Mitigation Ideas: Carbon Capture and Sequestration 

Carbon capture and sequestration refers to the process of capturing carbon dioxide and storing it in a place permanently, usually underground. It has usually been used at sites such as a cement factory that produces a lot of carbon dioxide as waste. Another strategy uses “biochar” to capture and sequester carbon in the soil, at the same time enriching the soil for agriculture.

1. Direct Carbon Capture

Direct carbon capture refers to using man-made machines, catalysts, or other techniques to pull in air and filter out CO2. At this point in time, there is no efficient, effective way to do this, and  we do not have machines capable of removing CO2 from the atmosphere on any meaningful scale. Meanwhile, some advances in this technology have been made:

Plastic resin that absorbs carbon from the air
Researchers at Colombia University developed a material that aggressively absorbs carbon and can release it again when exposed to water, making the material potentially re-useable.

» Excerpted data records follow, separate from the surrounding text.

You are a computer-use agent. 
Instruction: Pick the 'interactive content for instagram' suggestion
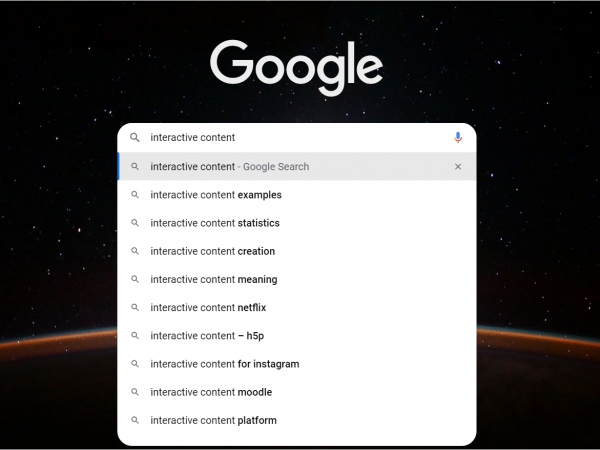tap(224, 364)
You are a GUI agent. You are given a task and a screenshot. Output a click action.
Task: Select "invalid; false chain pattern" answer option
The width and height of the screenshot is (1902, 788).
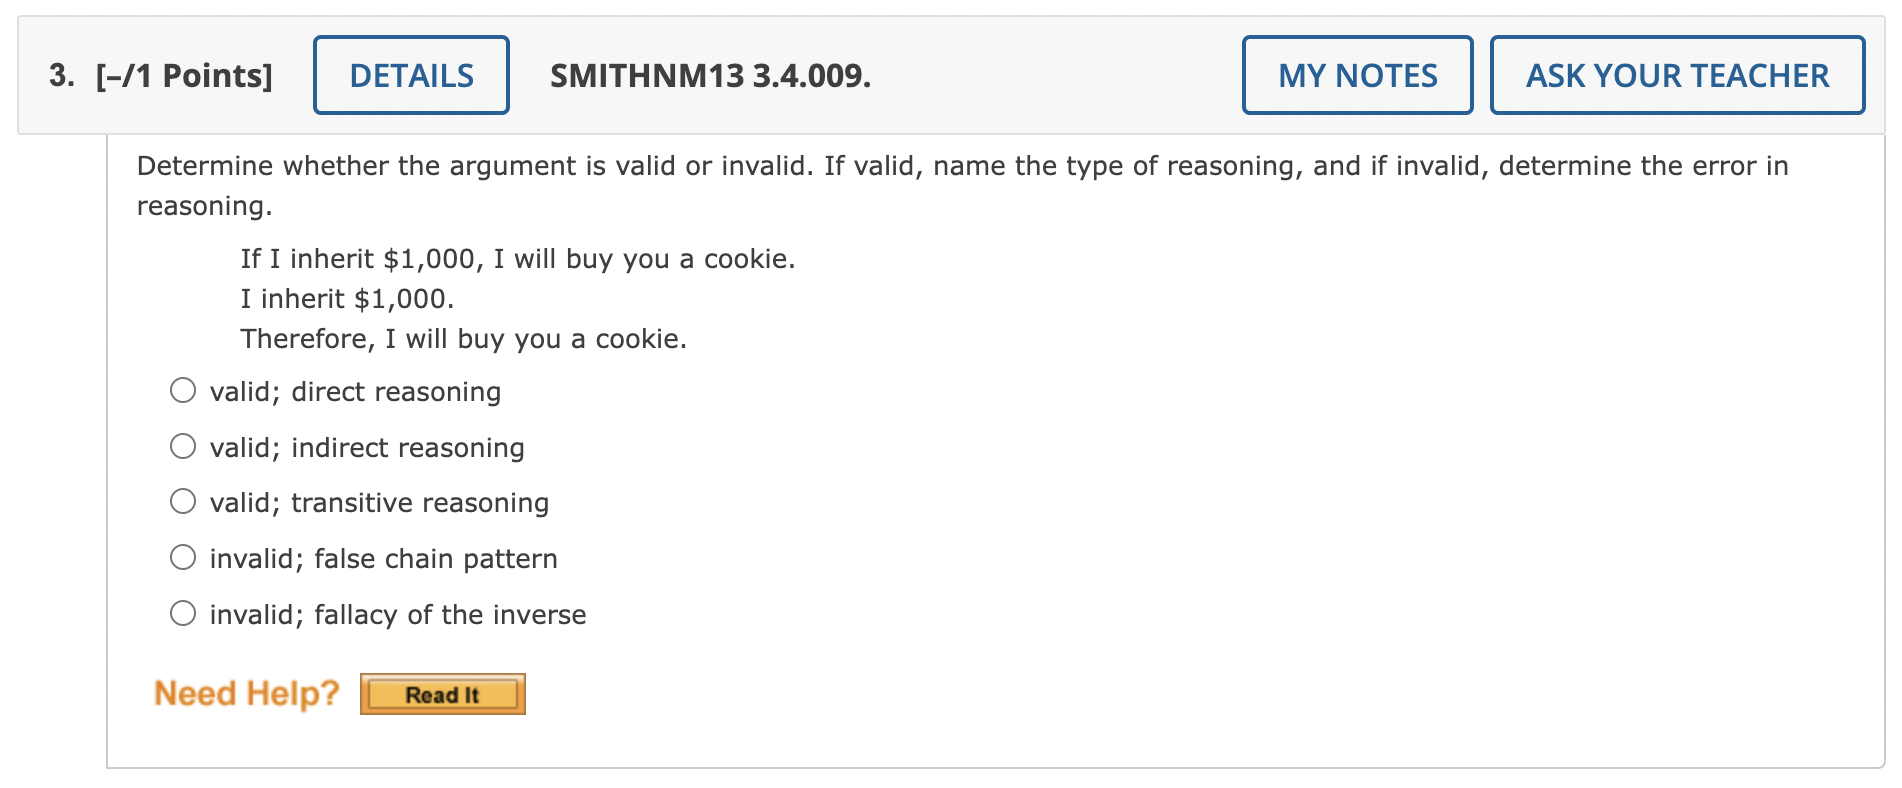(x=383, y=558)
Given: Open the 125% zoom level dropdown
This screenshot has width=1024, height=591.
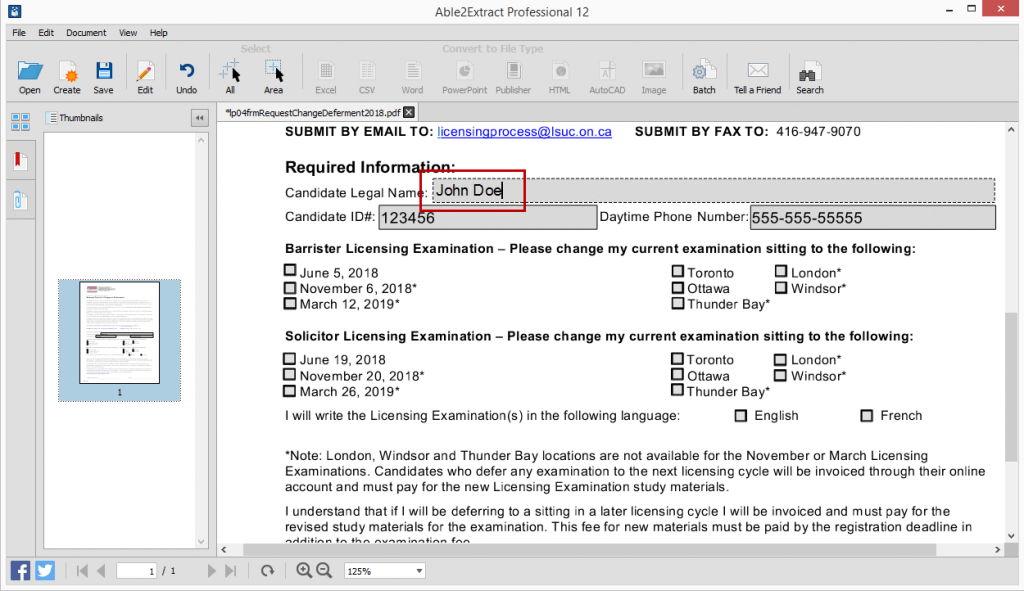Looking at the screenshot, I should tap(384, 570).
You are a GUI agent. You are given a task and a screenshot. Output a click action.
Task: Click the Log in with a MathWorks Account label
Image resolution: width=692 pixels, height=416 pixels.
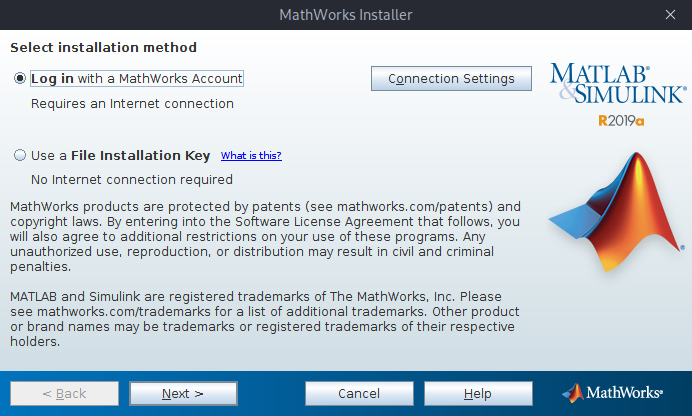pyautogui.click(x=137, y=79)
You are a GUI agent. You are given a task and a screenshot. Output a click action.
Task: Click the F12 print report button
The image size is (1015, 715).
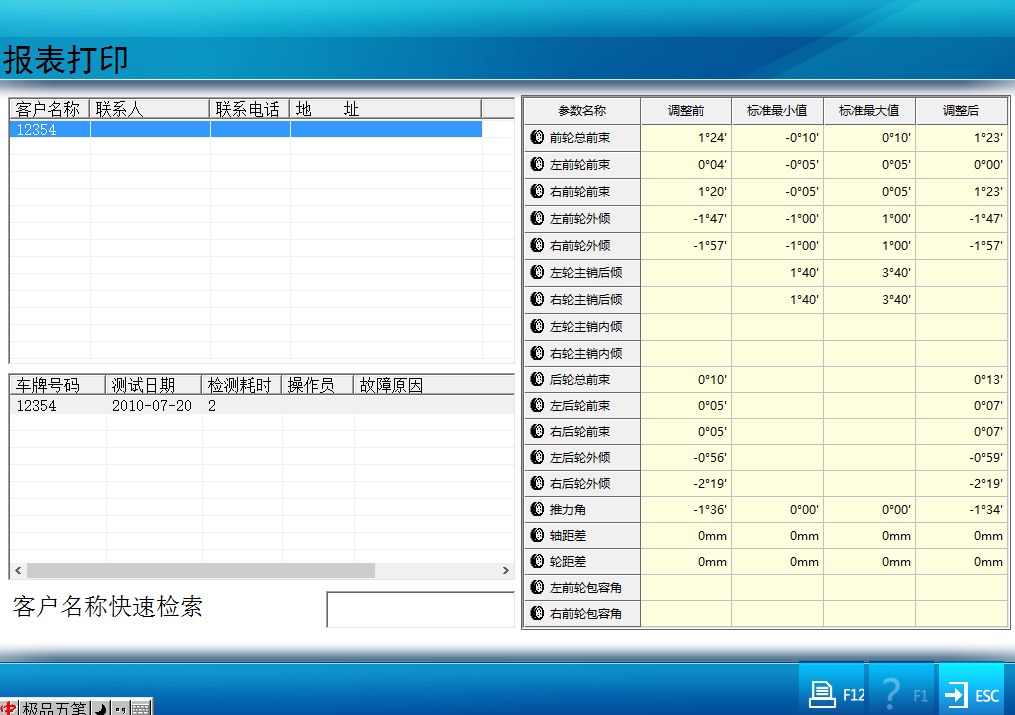point(832,693)
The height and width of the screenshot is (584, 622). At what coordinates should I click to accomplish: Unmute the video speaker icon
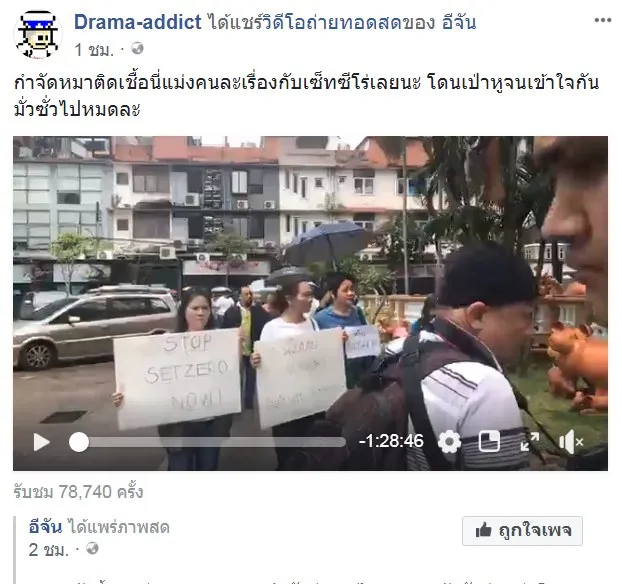click(571, 442)
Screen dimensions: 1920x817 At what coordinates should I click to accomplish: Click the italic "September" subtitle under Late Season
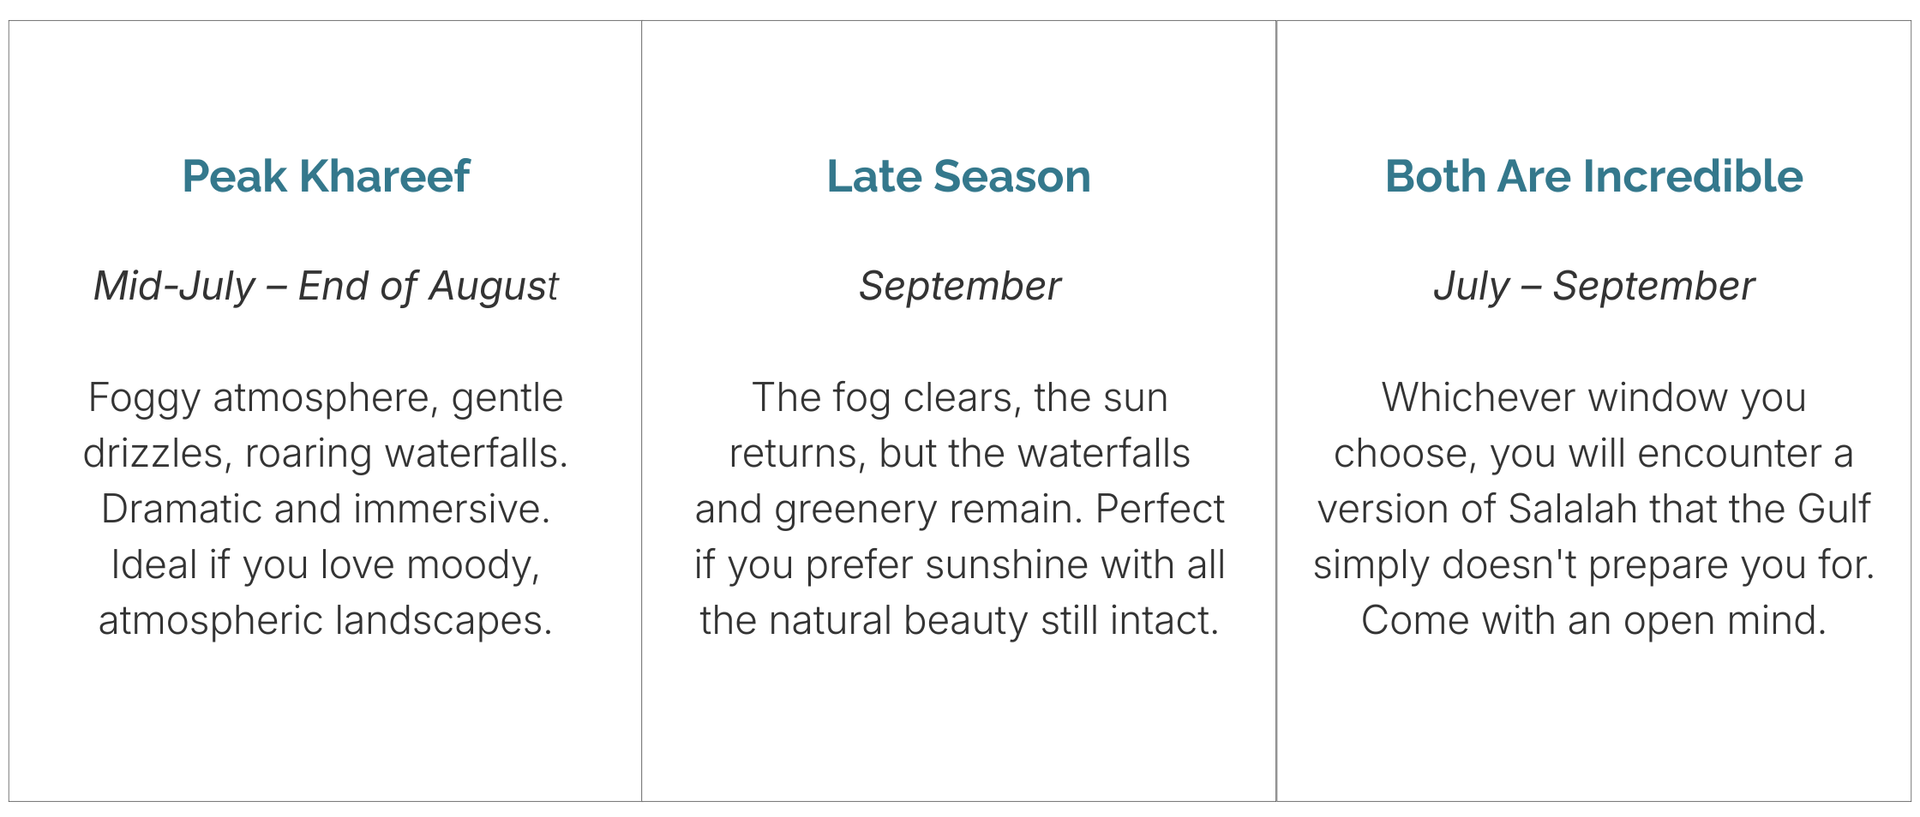(959, 287)
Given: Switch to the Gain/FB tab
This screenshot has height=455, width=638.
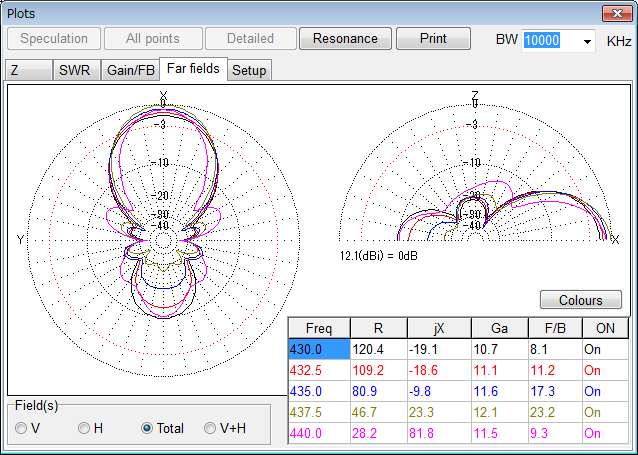Looking at the screenshot, I should (x=130, y=70).
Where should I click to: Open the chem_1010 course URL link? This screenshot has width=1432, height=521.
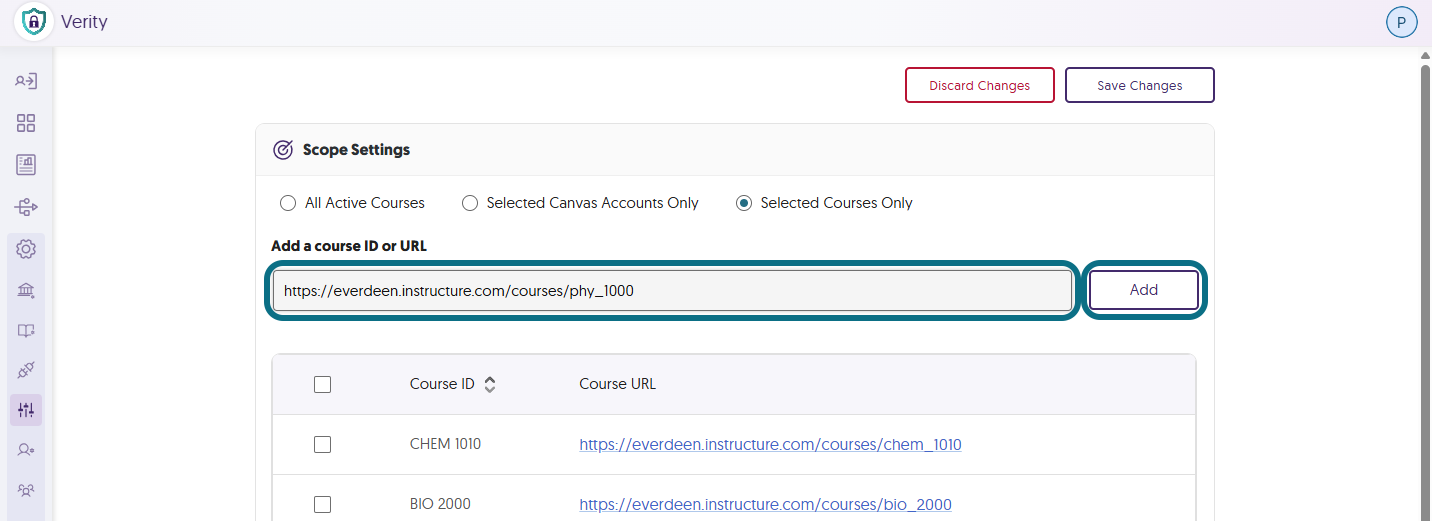pos(770,444)
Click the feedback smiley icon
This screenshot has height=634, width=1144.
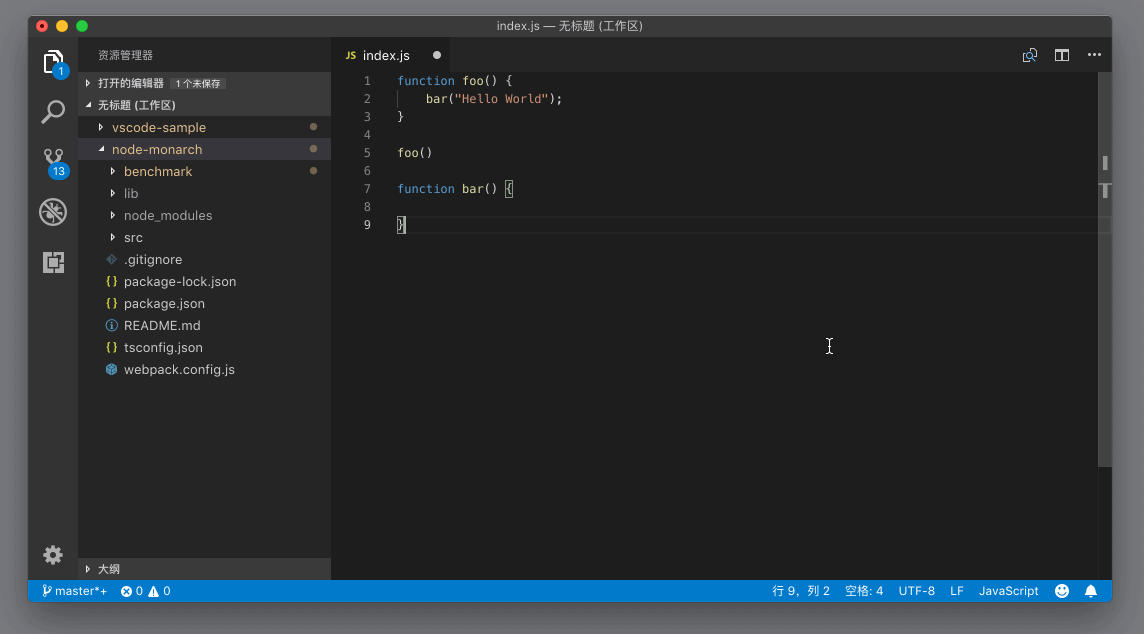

Concrete that stores carbon
CarbonCure collects CO2 from industrial processes and stores it in concrete. 

Green Leaf

2. Biochar as a Small-to-Medium Scale Strategy

Biochar is created by burning organic waste in oxygen-free chambers and then burying it. New England Biochar is one of many companies around the world seeking to increase the use of biochar as a soil enrichment technique that also takes carbon out of the atmosphere (through photosynthesis). They are creating a stable organic material that will persist in the soils for years.